Birkaç gün önce kendisinden şu iletiyi aldım:

“Attila Abi, bugünlerde bir prompter sözcüğü aldı başını gidiyor. Bu sözcük herkesin diline kök salmadan, söz konusu nesneyi ‘yazıgörüntülüğü’ olarak adlandıramaz mıyız? Ne dersin? Bordeaux’dan selamlar.”

Sevgili Aytekin’e duyarlılığı için teşekkür ettim, ancak önerdiği karşılığı “zor söylenir ve kakofonik” bulduğumu söyledim. “Belki ‘akanyazı aracı’ ya da ‘camdan konuşturucu’ gibi daha kolay seslendirilebilecek karşılıklar bulmalıyız” diye de ekledim.

Arkadaşım bana hak verdi; “Haklısın abi, ‘akanyazı aracı’ dile daha kolay geliyor” dedi.

Yazışmamız sırasında TDK’nin durumu da gündeme geldi. “Dilimize hızla giren Batı kökenli sözcüklere Türkçe karşılıklar bulma konusunda elimizi çabuk tutmalı, hepimiz bu işe kafa yormalıyız” dedikten sonra, “Sahi, biz bunları düşünüyoruz da TDK ne yapıyor acaba?” diye sordum. Aytekin’in yanıtı çok anlamlıydı:

“TDK mi? O biziz. ‘Biz’ derken, yazarlardan, şairlerden, gazetecilerden vb. söz ediyorum. Ne yazık ki bunlar arasında dil bilincinden ve duyarlılığından uzak olanlar öyle çok ki! Yaygınlaştırmaya çalışalım yabancı sözcüklerin Türkçe karşılıklarını. Umarım köşende bundan da söz edersin.”
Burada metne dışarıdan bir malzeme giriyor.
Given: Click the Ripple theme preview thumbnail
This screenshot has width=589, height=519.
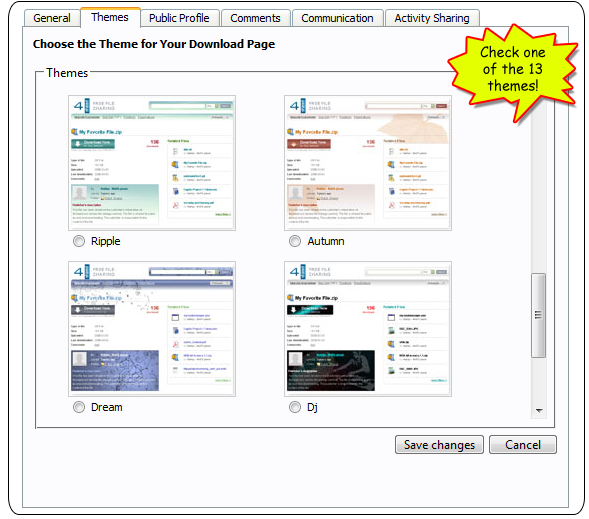Looking at the screenshot, I should (x=152, y=163).
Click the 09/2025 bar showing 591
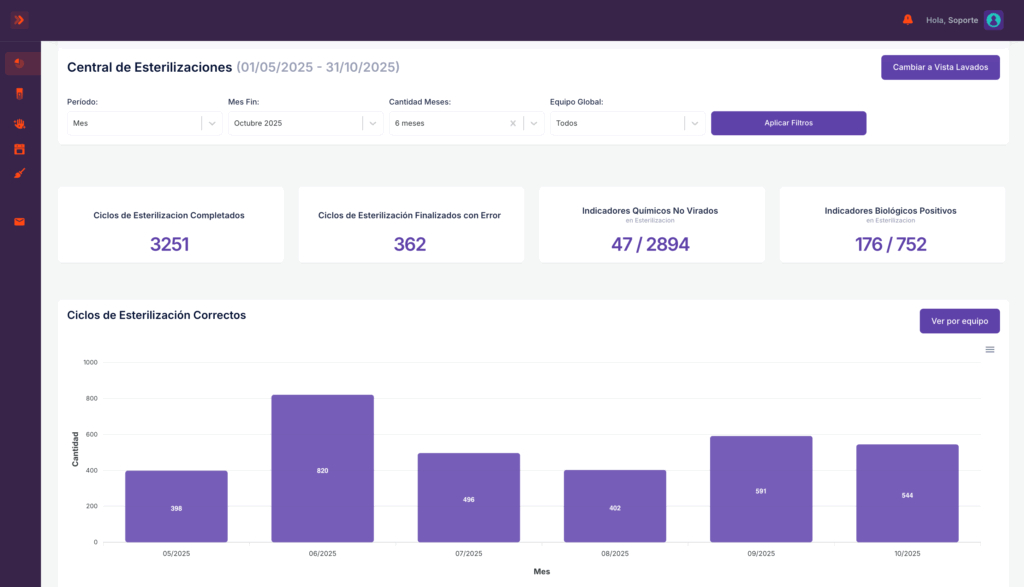Screen dimensions: 1024x587 pyautogui.click(x=761, y=489)
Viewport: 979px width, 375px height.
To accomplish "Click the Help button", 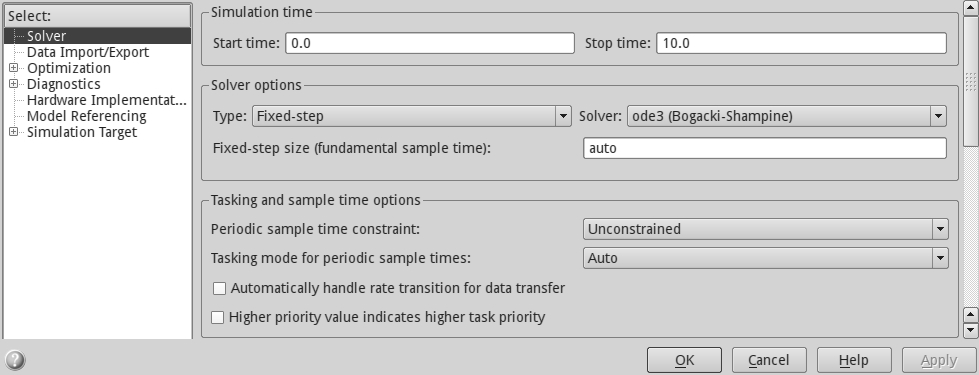I will (x=854, y=360).
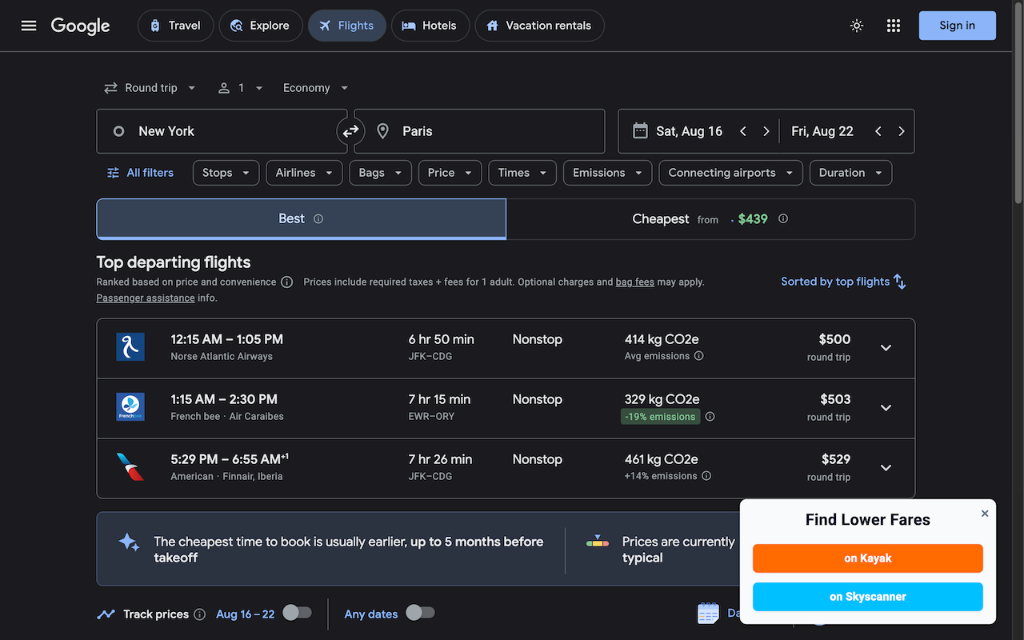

Aytekin Karaçoban’la yazışmamızın ertesinde (12 Haziran 2018), bizim gazetede Fikri Sağlar’ın “Promptera Şera girdi” başlıklı yazısını gördüm.

Sözcüğü böyle yazdığımızda bir söylem karmaşasına yol açmış oluyoruz. Bunun önüne geçmek için ya Türkçe okunuşuyla “Promptıra Şera girdi” demek ya da İngilizcesini kesme imiyle ayırıp “Prompter’a” biçiminde yazmak daha doğru olur diye düşünüyorum. Yine de en doğrusu, sözcüğe Türkçe karşılık bulmaktır.

Aytekin’le söyleşirken, okurlarımızdan da bu çabaya katkı istemeyi kararlaştırdık. Şimdi sizlerin “prompter” sözcüğü için önereceğiniz Türkçe karşılıkları bekliyoruz…

•••
Cumhurbaşkanı adayları nasıl yazılmalı?

Geçenlerde bizim gazetenin editörlerinden Mustafa Kömüş arayıp sordu: “Ağabey, ‘cumhurbaşkanı’ sözcüğünü nasıl yazmamız gerekiyor?”

Dedim ki: Sözcüğü herhangi bir kimseden bağımsız olarak kullandığınızda küçük harfle başlatmalısınız. Ama “Cumhurbaşkanı Erdoğan” derken başharfler büyük olmalı.

Ardından ikinci soru geldi: “Peki, cumhurbaşkanı adayları nasıl yazılmalı?”

“Aynı yöntem uygulanmalı” dedim. “Sözgelimi ‘CHP’nin Cumhurbaşkanı Adayı Muharrem İnce’ kalıbındaki tüm sözcükler büyük harfle başlamalı. Çünkü bu sıfat, adayın resmi sanıdır.

Dil Derneği’nin Yazım Kılavuzu’nda (10. Baskı, Şubat 2018) bu durum şöyle açıklanıyor:

“Bir özel ada bağlı saygı sözcükleri; iş, uğraş bildiren sanlar ve takma adlar büyük harfle başlar.”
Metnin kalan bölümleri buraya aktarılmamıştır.